SET EXERCISE A: Set down, word for word, everything in the gift thread from "## mnn2501 (Apr" down to "(Jan 9, 2008)".

# What did you get prep wise?



## AngieM2 (May 10, 2002)

I've been off most of the day. I did get one present I had asked for.

A gift card to a gun store/range to get some ammo and practice time.

What's more interesting, my daughter who gave it to me asked to go when I go to check it ou.


So, what did you get that you really wanted, Prep or otherwise?


----------



## sniper69 (Sep 23, 2007)

A Pendleton wool shirt. http://www.amazon.com/gp/product/B00CIPHWMY/ I've wanted one for a while.

No worries though - it was bought at about a 1/3 of the original price on Black Friday.


----------



## HandyDandyAcres (Mar 3, 2014)

I was excited to get a grain mill, a meat grinder, boots, headlamp, and a barn coat amongst all the non-homestead items. Can't wait to use the mill and grinder! Already started breaking in the other items with chores this evening.


HDAcres


----------



## SCKYHWoman (Oct 10, 2008)

We got an alternate heat source, more tools and more herbs and essential oils.


----------



## terri9630 (Mar 12, 2012)

A motor for my grain mill and a tripod for cooking outside during the summer.


----------



## organicfarmer (May 11, 2002)

Nut trees and gamma seals from dh. A day with no responsibilities from the kids, so no chores, meals, clean up but sewing, quilting , spinning or knitting all day. :sing:


----------



## bigjon (Oct 2, 2013)

1937 model 94 Winchester 30-30&400rds of assorted rds for all my guns!


----------



## TripleD (Feb 12, 2011)

A commercial meat slicer. Its not a hobart but was made in 1967 and it weighs 85lbs. For $ 75 I had to buy it for me......


----------



## 7thswan (Nov 18, 2008)

38. teeny tiny Taurus and another one,on the way(forgot what he said) and cash. I slept in this morning which very unusual for me. I'll be going shopping for all those pine scented candles-my favorite!


----------



## mnn2501 (Apr 2, 2008)

Glock 19 and 600 rounds for it and a $75 gift card at a gun store.
Exactly what I wanted.


----------



## unregistered29228 (Jan 9, 2008)

I got an electric meat grinder. We try not to buy electric-dependent appliances for prep items, but having used a manual crank meat grinder I'll be happy to have this!


----------



## manygoatsnmore (Feb 12, 2005)

Among other surprises, my ddil found a perfect gift for me on Amazon - "The Prepper's Workbook"! Also received from my kids - cotton yarn for my knitting practice dishcloths, jumbo size crochet hooks so I can try my hand at rag rugs, a complete set of "non-hillbilly tupperware"plastic storage containers with lids, and a new Pyrex 8 cup glass measure. Also, ds is coming up sometime in the coming weeks to cut firewood for me, since my back is still not up to doing it myself.

I'm happy. 

Oh, and the prep gifts I bought myself for Christmas? a case of peanut butter powder, a new rolling tool box, shop vac, new cordless Ryobi tools and extra batteries (impact driver and leaf blower), a stripped screw remover set, extra driver bits and drill bits, and a set of Pyrex bowls and pans with covers, among other goodies. We don't exchange a lot of fancy gifts at Christmas, but I treat myself very well every year, lol!


----------



## myheaven (Apr 14, 2006)

I didn't get any thing but all the kid's got along. and I only had to make lunch and dinner. grind animal feed and bedding. milk the cow and feed the animals. It was a great day off.

PROVIDED ENTRIES:

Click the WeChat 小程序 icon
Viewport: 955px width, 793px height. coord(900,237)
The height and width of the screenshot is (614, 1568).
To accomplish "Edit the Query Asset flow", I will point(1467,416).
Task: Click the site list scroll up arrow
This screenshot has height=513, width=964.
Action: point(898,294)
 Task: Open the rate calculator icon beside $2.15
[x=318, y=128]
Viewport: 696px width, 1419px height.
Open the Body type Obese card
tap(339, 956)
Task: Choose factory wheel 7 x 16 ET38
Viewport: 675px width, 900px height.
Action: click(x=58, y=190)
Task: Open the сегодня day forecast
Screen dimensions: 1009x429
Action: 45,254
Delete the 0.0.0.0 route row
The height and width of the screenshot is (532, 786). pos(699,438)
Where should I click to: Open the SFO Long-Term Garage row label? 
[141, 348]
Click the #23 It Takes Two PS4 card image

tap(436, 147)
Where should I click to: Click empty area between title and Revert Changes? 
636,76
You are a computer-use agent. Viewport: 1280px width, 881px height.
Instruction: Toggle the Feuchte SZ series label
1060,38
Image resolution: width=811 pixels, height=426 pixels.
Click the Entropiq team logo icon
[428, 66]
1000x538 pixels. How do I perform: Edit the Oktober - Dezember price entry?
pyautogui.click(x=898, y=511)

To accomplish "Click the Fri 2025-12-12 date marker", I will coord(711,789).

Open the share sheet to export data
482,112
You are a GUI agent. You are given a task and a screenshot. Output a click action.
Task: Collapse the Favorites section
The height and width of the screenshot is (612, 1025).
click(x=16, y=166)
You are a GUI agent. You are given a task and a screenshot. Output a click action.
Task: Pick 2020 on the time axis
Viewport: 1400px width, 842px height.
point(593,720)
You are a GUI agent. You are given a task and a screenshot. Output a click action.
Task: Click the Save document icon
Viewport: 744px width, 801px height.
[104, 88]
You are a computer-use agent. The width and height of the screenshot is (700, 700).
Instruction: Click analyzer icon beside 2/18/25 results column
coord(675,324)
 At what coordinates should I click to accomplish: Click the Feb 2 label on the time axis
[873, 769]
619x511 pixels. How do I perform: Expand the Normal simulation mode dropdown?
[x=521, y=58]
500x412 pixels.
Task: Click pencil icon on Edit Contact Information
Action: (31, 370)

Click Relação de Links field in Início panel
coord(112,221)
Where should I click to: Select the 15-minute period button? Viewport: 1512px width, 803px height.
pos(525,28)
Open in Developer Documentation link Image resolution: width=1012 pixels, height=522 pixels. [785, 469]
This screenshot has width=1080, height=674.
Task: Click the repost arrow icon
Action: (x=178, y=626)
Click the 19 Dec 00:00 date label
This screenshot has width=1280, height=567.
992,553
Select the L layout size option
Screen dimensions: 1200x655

SET EXERCISE B: Extract from the listing everything from the line containing "Task: Choose factory wheel 7 x 16 ET38" down to the line containing "Action: 45,254", reproducing those lines precisely.

WRITTEN RESPONSE A:
## mnn2501 (Apr 2, 2008)

Glock 19 and 600 rounds for it and a $75 gift card at a gun store.
Exactly what I wanted.


----------



## unregistered29228 (Jan 9, 2008)

WRITTEN RESPONSE B:
Task: Choose factory wheel 7 x 16 ET38
Viewport: 675px width, 900px height.
Action: click(x=58, y=190)
Task: Open the сегодня day forecast
Screen dimensions: 1009x429
Action: 45,254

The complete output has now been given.